Fifty-seven years after 1963, the people of Sabah still fight for their rights and for more power to manage their own nation. The terms of the MA63 agreement were neither respected nor upheld. Today, Sabah still struggles to be treated as an equal partner in Malaysia.
High on their list of priorities are the MA63 agreement, the oil concession and the Ketuanan Melayu and Islamisation agenda.
The people of Sabah are furious that despite their oil and timber wealth, money has been diverted to Semenanjung, to build peninsular infrastructure while local people struggle to keep villages connected.
Sabah is a diverse nation of many indigenous tribes and religions, including animism. Sabahans are aware that one faith or one ethnic group cannot be superior to another; yet, many top civil service positions are filled by imported West Malaysians.
They are furious that Project IC has allegedly diluted the local population with migrants from neighbouring countries, who were given citizenship rights in exchange for Umno-Baru votes. Project IC has altered Sabah’s demography.
Next week, when Sabahans vote, caretaker chief minister Shafie Apdal will learn if his message to build a nation has filtered down to the grassroots.

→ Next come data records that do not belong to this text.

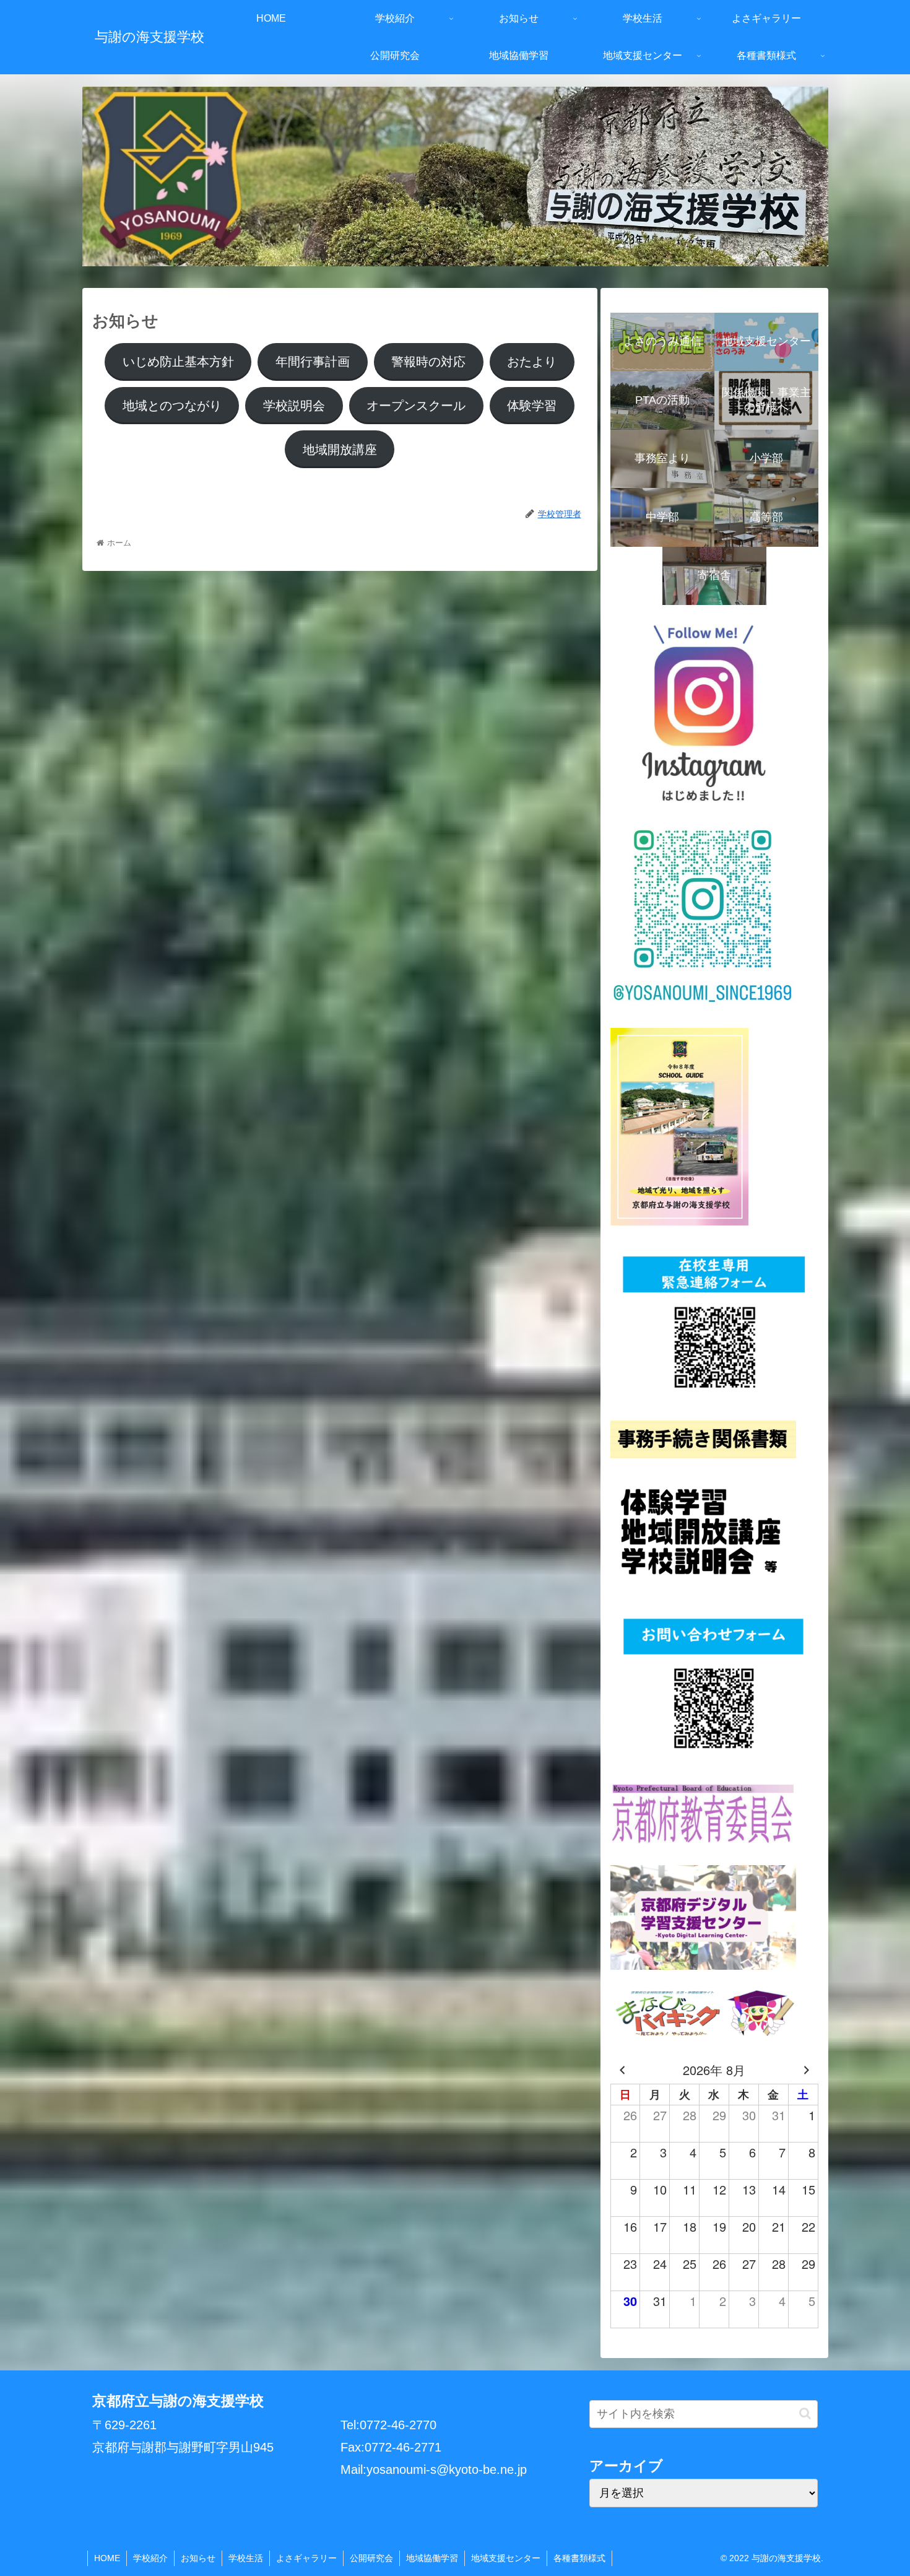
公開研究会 (371, 2558)
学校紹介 (150, 2558)
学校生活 (245, 2558)
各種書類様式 (579, 2558)
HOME (107, 2558)
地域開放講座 (340, 449)
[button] (805, 2413)
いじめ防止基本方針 (178, 361)
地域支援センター (505, 2558)
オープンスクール (416, 405)
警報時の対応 (428, 361)
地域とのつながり (172, 405)
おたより (532, 361)
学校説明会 (294, 405)
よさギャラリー (306, 2558)
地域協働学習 (432, 2558)
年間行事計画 (312, 361)
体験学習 (532, 405)
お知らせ (198, 2558)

They have always believed that they are a tolerant and harmonious people. Many families are composed of people with different faiths, who sit together at the dining table to celebrate Christmas, Kaamatan (harvest festival), Chinese New year, Hari Raya, Deepavali and Vesak, the Buddhist New year. They have no qualms about celebrating, eating or drinking whatever they wish in one another’s company.
There is rising discontent among both Sabahans (and Sarawakians) over several issues, such as freedom of religion, the provisions for education and healthcare, as well as the allocation of funds for infrastructure.
In the past, both Sabah and Sarawak were once known as the vote-bank for BN.
Shafie has the upper hand in next week’s state election. If he wins, he will be able to show West Malaysians that no one race or religion is superior.
The views expressed are those of the author and do not necessarily reflect those of FMT.